Scrutiny of the West amid the war in Ukraine also came from other quarters, with South Africa’s ambassador to BRICS, Anil Sooklal, referring to the West’s military aid to Ukraine as a factor that “fuels the conflict.”

“Any endeavor that fuels the conflict does not solve the problem,” Sooklal said when asked for his reaction to Western “attempts” to transfer weapons to Ukraine.

With Russia and China’s participation, BRICS is increasingly viewed as an emerging counterpoint to the G-7 and the West, and an expansion of the bloc could strengthen Russian and Chinese political and economic influence. A bloc containing China, Russia and three of the largest oil-producing nations in the world could be seen as a direct challenge to the U.S. and the West, some analysts have said.

More than 20 countries have “formally or informally” requested to join the BRICS bloc, according to Sooklal. Saudi Arabia, Iran and the United Arab Emirates each made official requests, he said.

Although no decisions were made Thursday, there was a consensus to present a formal document on admitting new members when the leaders of the BRICS countries meet in Johannesburg this summer.

“We are happy to see that more and more countries expressed their willingness to join us in the BRICS family,” China’s Ma said through a translator. “China will welcome the invitation of those countries to join BRICS and we expect more countries to join our big family.”

Lavrov held bilateral talks with Saudi Arabia Foreign Minister Prince Faisal bin Farhan Al Saud on the sidelines of the Cape Town meeting talks Thursday. Foreign ministers from at least 15 countries, some of them those applying to be new members, have been invited to a second set of talks on Friday.

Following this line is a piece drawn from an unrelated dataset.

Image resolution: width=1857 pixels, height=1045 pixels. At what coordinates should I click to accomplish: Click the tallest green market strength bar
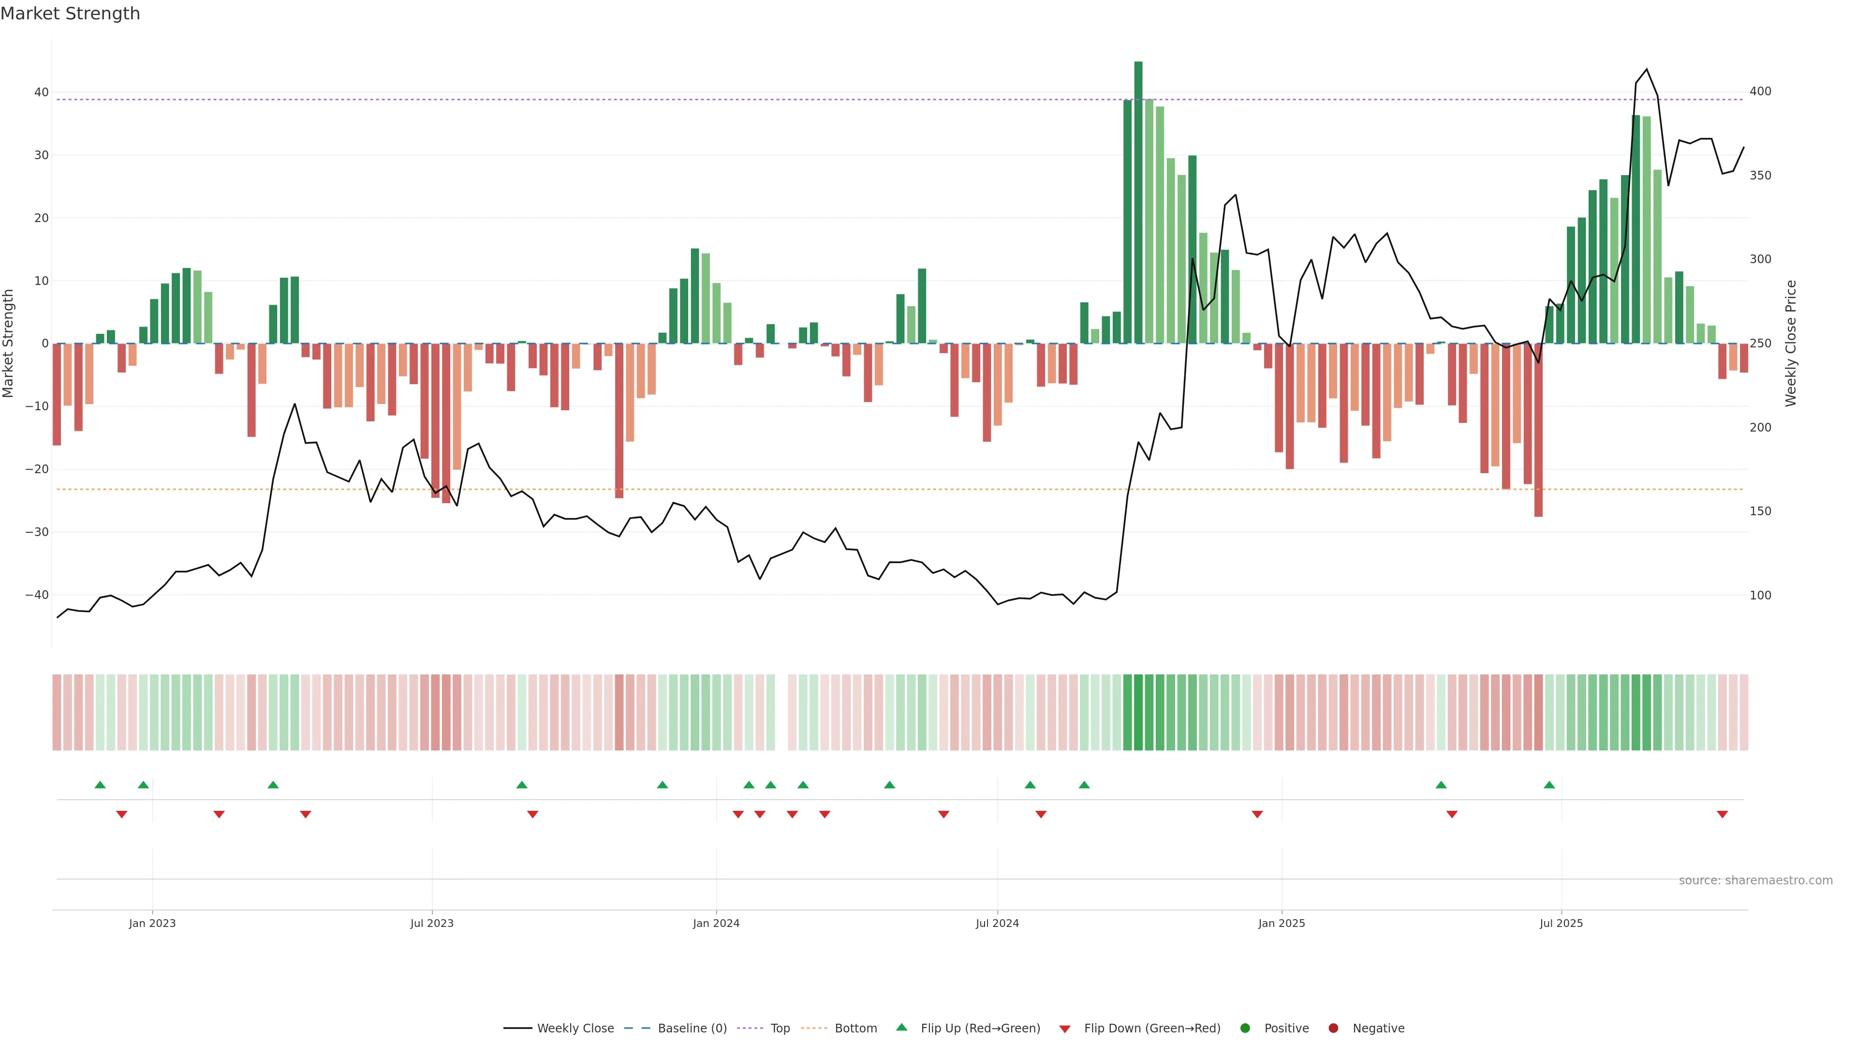coord(1138,202)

As Lavrov attended the meeting, a small group of protesters holding Ukrainian flags and chanting “Stop the war” stood down the road from the hotel.

Amid the statements by Lavrov and others of an unfair world order dominated by the West to the detriment of developing countries, South Africa’s Pandor said the current makeup of the United Nations Security Council was one of the key problems because of its lack of permanent African representation.

“Today, we can see it is failing,” she said. “So, (it’s) absolutely imperative that the U.N. SC is reformed.”

Pandor, was also peppered by questions from reporters on the possibility of an August visit by Putin, whom the International Criminal Court has indicted for war crimes in connection with the alleged abduction of children from Ukraine.

South Africa is a signatory to the treaty of the ICC and is obliged to arrest Putin if he visits. It hasn’t stated whether it will.

Rather, the South African government has said that it is taking legal advice on its options, a move seen by critics as an attempt to find a way out of its obligation. Pandor was asked if South Africa was “fudging” its position when it had a clear obligation to detain Putin and hand him over to the international court.

“The obligations are clear but the answer is not fudged,” Pandor said. “The answer is that the (South African) president will indicate what the final position of South Africa is.”

Pando declined to comment on any behind-the-scenes talks between South Africa and Russia to strike some kind of agreement over a Putin visit for the Johannesburg summit.

“Diplomacy does not take place in front of cameras and microphones so I’m not going to reveal what deliberations we’re having,” she said.

Allowing Putin to travel freely for the summit would likely further strain South Africa’s relationship with the West following U.S. allegations that South Africa has provided Russia with weapons for its war in Ukraine. South Africa has denied the allegation.